A aparentemente dócil e indefesa Penélope Charmosa por mais de uma vez lançou mão de seus atributos físicos para seduzir os sete componentes da Quadrilha da Morte, quiçá maldosamente insinuando uma orgia com os contraventores mafiosos. Não me espantaria em nada se essa orgia contasse com o adendo de alimentos na melhor tradição delfiana.
O que dizer da homenagem prestada à truculência política dos regimes ditatoriais que proliferam mundo afora através do Carro Tanque? Símbolo maior das ditaduras, da ausência de diálogo: um tanque de guerra (certamente este é o preferido do Senhor Corrales, um Ditador Supremo assumido)! Vitória a todo custo, senhores. Esta é a mensagem que transmitem às nossas crianças.
O consumismo e as atitudes violentas atingem nossos imberbes através de perseguições em altíssimas velocidades, propagando também o desprezo pelas regras de trânsito. Falo das desesperadas perseguições pelas auto-estradas levadas a cabo pelo famigerado Willie Coiote e o inominável Papa-Léguas.
O inescrupuloso Coiote exibe em cada episódio um consumismo patológico que fortalece impérios como a fictícia rede de vendas no varejo ACME, que lhe oferece toda a facilidade da entrega de seus produtos em seu domicílio. Não se trata de uma metáfora ao capitalismo e às sedutoras redes de venda virtuais e suas iguais facilidades? Abram os olhos, senhores! Artefatos explosivos de toda a natureza são manuseados sem qualquer advertência. Limites de velocidade são ignorados sem qualquer pudor. Eliminar seus opositores a qualquer custo. Esta é a mensagem que transmitem às nossas crianças.
Antes que me acusem de inflexível, purista e outros adjetivos indevidos, digo-lhes que nem tudo é desprezível nesse fantasioso mundo que se oferece aos nossos cativantes pimpolhos. Observem o belíssimo exemplo oferecido pelo personagem conhecido como Bob Esponja. O apego ao trabalho, a lealdade ao patrão e as persistentes tentativas de obter o almejado posto de funcionário padrão fazem desse personagem um verdadeiro bastião na proteção do mundo infantil.
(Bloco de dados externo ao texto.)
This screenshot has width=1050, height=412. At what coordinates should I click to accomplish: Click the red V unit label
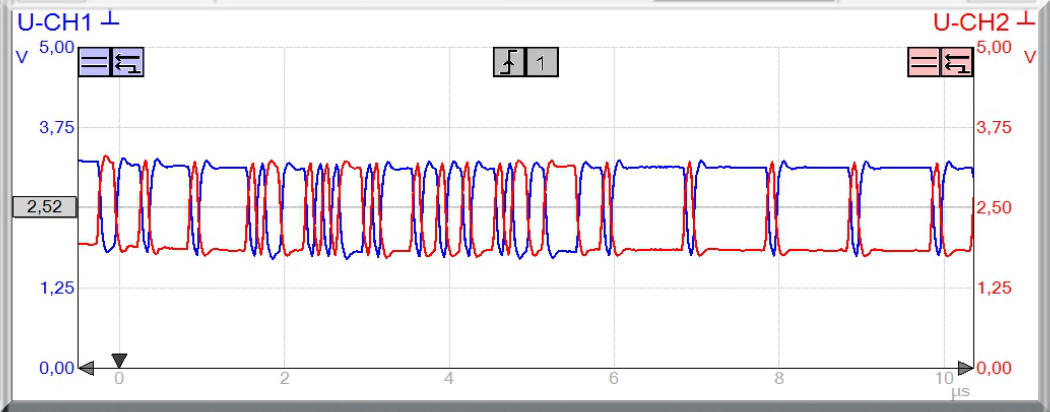tap(1029, 58)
Quanto esforço vemos por parte desse humilde funcionário na proteção do segredo da vitoriosa receita do estabelecimento de fast-food de propriedade do austero, porém justo, patrão Sr. Siri Queijo? Nada de greves em prol dos próprios bolsos. Nada de estratégias para desviar dinheiro do caixa. Nada de corpo-mole para estender o horário de almoço. A cada um o seu lugar, eis uma belíssima mensagem às nossas crianças. Apego ao trabalho, senhores. Eis a mensagem que deveria ser transmitida a nossos mini-me’s. Sugiro-lhes humildemente que substituam esses ídolos dissimulados por verdadeiras referências de luta por um mundo melhor, mais fraterno, cheio de carinho e bons sentimentos. Sugiro-lhes tipos como o Subcomandante Marcos, cuja imagem ilustra este modesto texto.
Que futuro queremos para nossa nação, senhores? Não necessitamos de indivíduos idiotizados por esses desenhos animados. Necessitamos de indivíduos fortes, saudáveis, cumpridores das determinações que lhes são transmitidas. Indivíduos capazes de mostrar ao restante do mundo que uma nação forte e próspera se constrói com objetivos únicos. Combatam o fogo com fogo, senhores. Não permitam que nossas crianças falem com estranhos, principalmente se estes insistirem em apresentar a elas um infindável retorno à fantasia. Cuidado, senhores. Quando estão em frente a desenhos animados, navegam em águas turvas e traiçoeiras.